Just as my mood was turning from merry to melancholy, we realized our 1,000-piece puzzle had only 999 pieces.
Suddenly, that one missing piece symbolized all those who are now missing in our lives, from our sweet kitty Sue to my late grandmother. It was like the hidden holes in our hearts were made visible, right there on the dinner table. I started to cry. Then Robby said Sue probably ate the missing piece, and we laughed. It seemed appropriate somehow.
The emotions of loss and grief seem especially cruel at Christmastime as they settle over our merriment like a blanket of snow. What’s even worse is that we’re taught that it’s inappropriate to feel anything but happiness around the holidays. It’s as if negative emotions aren’t spiritual enough for Christmas.
But where does this idea come from? Why do we feel that sadness and loss are interlopers in the Christmas scene? Perhaps we need a refresher on the real meaning (and cost) of Christmas.
Cost of Christmas
Christmas is a celebration of the birth of the Christ, or the Anointed One, whose name is Jesus. Through His life, death, and resurrection, He brought salvation to mankind. That’s why the angel spoke of “great joy” when he announced the birth of Jesus to the shepherds. (See Luke 2:10-11.)
At Christmas, we recount the story of the birth of Jesus, His parents Mary and Joseph, the heralding angel, the shepherds, and the wise men who came from far away.
But this year I keep wondering, what about God the Father? What was He going through during the miraculous birth of Jesus?
I’m sure the Father was glad to bring salvation near to us. I’m sure that, like any good parent, He was proud of Jesus’ sacrifice. However, I can’t help but think that the Father was also sad.
We know that Jesus was fully God and fully man. Although He spoke to the Father constantly through prayer, this was the first time that He was physically separate from the Him—and not just for a day or a week but for 33 years! This idea is hard to understand mentally, yet our hearts empathize with the feeling of separation, and perhaps even loss, that the Father and Son must have felt toward one another.
One in Heaven. One on Earth.
Our gift of Christmas came at God’s expense.
When we lose loved ones, we feel like our lives are incomplete. They’re in Heaven, and we’re here on Earth.
But the good news—the great news!—is that God is in the business of restoration. Just as the Son reclaimed His position at the right hand of the Father, so we, the children of God, will claim our rightful place with Him in Heaven. That’s where we’ll find our missing pieces.
Encouragement for Christmas
If you’re struggling this season, I encourage you to let go of worldly expectations. Christmas isn’t a time for us to be fake with our loved ones or with God. It’s a time to remember that God is real and holy, and that through His sacrifice, the missing pieces of our Christian family will be restored.

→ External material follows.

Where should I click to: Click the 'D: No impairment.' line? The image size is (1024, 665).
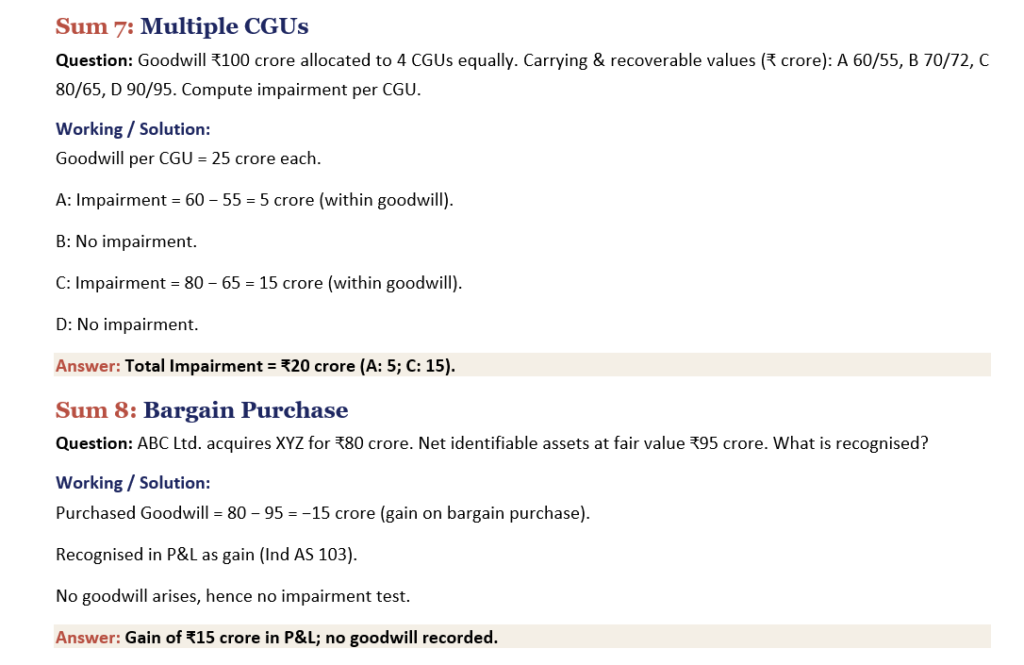pyautogui.click(x=127, y=325)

If you need more peace this season, start with a simple prayer like this one:
“Thank you, Father, for all that you have done for me. Help me to remember the miracle of Jesus’ birth, death, and resurrection, and to appreciate what it cost you. Please give me peace and comfort, especially during this season when I miss my loved ones more than ever. I trust that all things happen according to your plan, and that you love me and want good things for me. Thank you, Father. In the name of Jesus, the reason for every season. Amen.”

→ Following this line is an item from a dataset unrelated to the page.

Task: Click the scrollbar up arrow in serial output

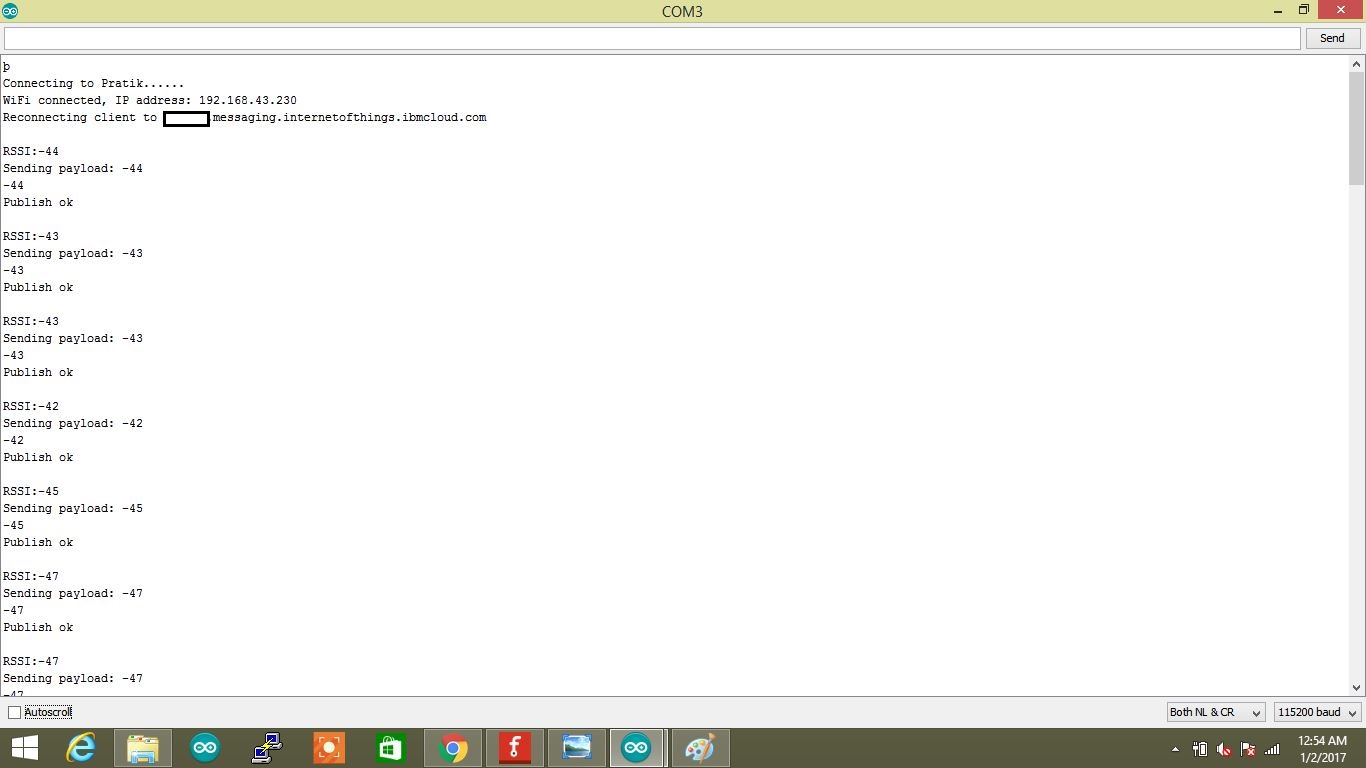Action: click(1356, 65)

May you come to know the heart of God—Father, Son, and Holy Spirit—this Christmas season.
“I bring you good news of great joy which will be for all the people; for today in the city of David there has been born for you a Savior, who is Christ the Lord” (Luke 2:10-11).
I want to hear from you! How is the Lord helping you deal with loss during the Christmas season? Are you helping others who are going through a difficult time?
Pit it for later:
What a beautiful post. Even though it has been over five years ago that my mom went to her home in heaven, I struggle with that empty seat, that “missing piece”. Thanks for writing on a subject that many struggle with during the holidays: loss and grief.
Thanks for the kind comment, Beckie. It’s hard to handle loss when everyone around you is happy, isn’t it? I pray the Lord will give all of us–including you and your family–His peace and comfort this Christmas.